# CONSIGNE DÉTAILLÉE
Renvoie telles quelles les lignes ci-dessous, de la toute première jusqu'à celle qui contient "[x=962, y=514]", celle-ci comprise.

# DONNÉES DISPONIBLES
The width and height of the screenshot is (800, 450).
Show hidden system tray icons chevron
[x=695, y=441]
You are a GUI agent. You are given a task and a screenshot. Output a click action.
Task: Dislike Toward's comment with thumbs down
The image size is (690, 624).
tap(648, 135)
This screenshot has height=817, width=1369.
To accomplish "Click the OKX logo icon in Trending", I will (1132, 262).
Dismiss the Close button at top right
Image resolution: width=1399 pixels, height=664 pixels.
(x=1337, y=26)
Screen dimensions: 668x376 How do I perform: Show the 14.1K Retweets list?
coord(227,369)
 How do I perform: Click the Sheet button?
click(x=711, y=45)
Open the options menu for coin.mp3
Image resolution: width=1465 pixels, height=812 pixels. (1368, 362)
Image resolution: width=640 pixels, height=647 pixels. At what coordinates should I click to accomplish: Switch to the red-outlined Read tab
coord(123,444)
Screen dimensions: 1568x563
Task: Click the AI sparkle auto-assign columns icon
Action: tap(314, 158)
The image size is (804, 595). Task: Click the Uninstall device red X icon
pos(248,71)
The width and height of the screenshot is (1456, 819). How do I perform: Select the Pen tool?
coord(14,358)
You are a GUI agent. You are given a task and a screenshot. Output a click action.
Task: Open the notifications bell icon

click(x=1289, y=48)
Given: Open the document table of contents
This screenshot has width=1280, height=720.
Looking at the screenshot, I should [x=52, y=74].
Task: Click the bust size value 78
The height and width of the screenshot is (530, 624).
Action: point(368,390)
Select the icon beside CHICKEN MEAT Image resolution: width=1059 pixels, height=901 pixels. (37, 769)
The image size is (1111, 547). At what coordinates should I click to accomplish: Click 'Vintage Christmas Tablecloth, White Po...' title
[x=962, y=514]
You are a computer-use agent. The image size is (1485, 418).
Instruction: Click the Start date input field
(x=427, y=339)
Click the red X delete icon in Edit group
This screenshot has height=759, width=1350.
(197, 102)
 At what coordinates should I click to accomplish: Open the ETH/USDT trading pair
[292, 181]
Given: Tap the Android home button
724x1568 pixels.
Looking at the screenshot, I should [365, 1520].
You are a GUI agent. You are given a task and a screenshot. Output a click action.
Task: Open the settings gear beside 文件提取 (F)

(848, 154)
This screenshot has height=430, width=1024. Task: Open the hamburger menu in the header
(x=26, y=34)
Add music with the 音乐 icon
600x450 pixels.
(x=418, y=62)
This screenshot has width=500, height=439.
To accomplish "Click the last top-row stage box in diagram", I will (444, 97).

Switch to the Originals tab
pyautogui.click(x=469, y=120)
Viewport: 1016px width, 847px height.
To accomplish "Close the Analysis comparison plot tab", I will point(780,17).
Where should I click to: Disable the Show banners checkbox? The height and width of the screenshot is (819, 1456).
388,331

# RÉPONSE FINALE
The width and height of the screenshot is (800, 450).
Show hidden system tray icons chevron
[x=695, y=441]
You are a GUI agent. You are given a task and a screenshot. Output a click action.
Task: Dislike Toward's comment with thumbs down
The image size is (690, 624).
tap(648, 135)
This screenshot has height=817, width=1369.
To accomplish "Click the OKX logo icon in Trending", I will (1132, 262).
Dismiss the Close button at top right
Image resolution: width=1399 pixels, height=664 pixels.
(x=1337, y=26)
Screen dimensions: 668x376 How do I perform: Show the 14.1K Retweets list?
coord(227,369)
 How do I perform: Click the Sheet button?
click(x=711, y=45)
Open the options menu for coin.mp3
Image resolution: width=1465 pixels, height=812 pixels. (1368, 362)
Image resolution: width=640 pixels, height=647 pixels. At what coordinates should I click to accomplish: Switch to the red-outlined Read tab
coord(123,444)
Screen dimensions: 1568x563
Task: Click the AI sparkle auto-assign columns icon
Action: tap(314, 158)
The image size is (804, 595). Task: Click the Uninstall device red X icon
pos(248,71)
The width and height of the screenshot is (1456, 819). How do I perform: Select the Pen tool?
coord(14,358)
You are a GUI agent. You are given a task and a screenshot. Output a click action.
Task: Open the notifications bell icon

click(x=1289, y=48)
Given: Open the document table of contents
This screenshot has width=1280, height=720.
Looking at the screenshot, I should [x=52, y=74].
Task: Click the bust size value 78
The height and width of the screenshot is (530, 624).
Action: point(368,390)
Select the icon beside CHICKEN MEAT Image resolution: width=1059 pixels, height=901 pixels. (37, 769)
The image size is (1111, 547). At what coordinates should I click to accomplish: Click 'Vintage Christmas Tablecloth, White Po...' title
[x=962, y=514]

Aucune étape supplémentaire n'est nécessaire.